### WHAT YOU ARE ASKED TO DO
Every record below should be repeated word for word, with the pictures left out.

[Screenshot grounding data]

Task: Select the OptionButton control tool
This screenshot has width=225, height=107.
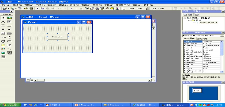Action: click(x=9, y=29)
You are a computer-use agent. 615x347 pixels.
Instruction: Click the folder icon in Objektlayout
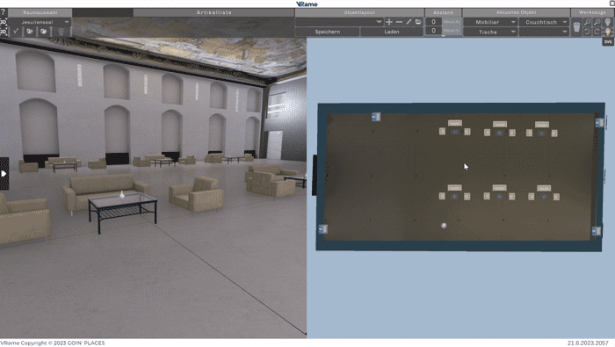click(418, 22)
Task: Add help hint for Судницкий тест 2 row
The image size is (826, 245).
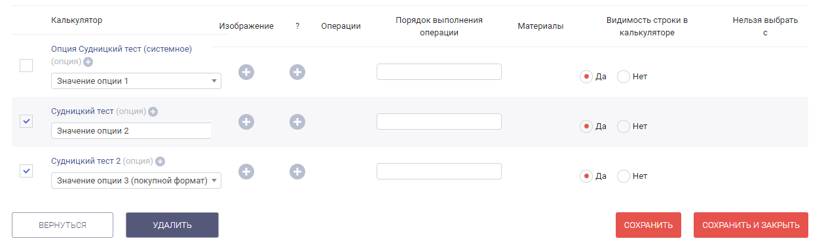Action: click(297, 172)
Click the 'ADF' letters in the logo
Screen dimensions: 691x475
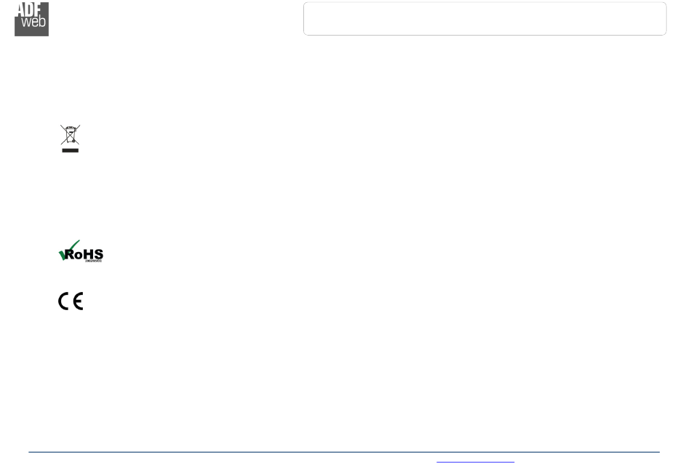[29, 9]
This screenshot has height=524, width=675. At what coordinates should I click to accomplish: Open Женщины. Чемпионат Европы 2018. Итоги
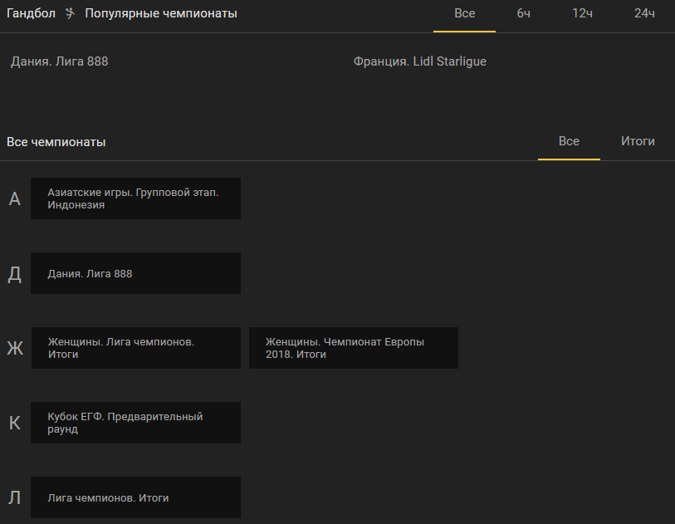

### RESULT OF THE TASK
Task: Select the OptionButton control tool
This screenshot has width=225, height=107.
Action: click(x=9, y=29)
You are a computer-use agent. 615x347 pixels.
Instruction: Click the folder icon in Objektlayout
click(418, 22)
Task: Add help hint for Судницкий тест 2 row
The image size is (826, 245).
Action: click(297, 172)
Click the 'ADF' letters in the logo
Screen dimensions: 691x475
[29, 9]
This screenshot has height=524, width=675. At what coordinates should I click to accomplish: Open Женщины. Чемпионат Европы 2018. Итоги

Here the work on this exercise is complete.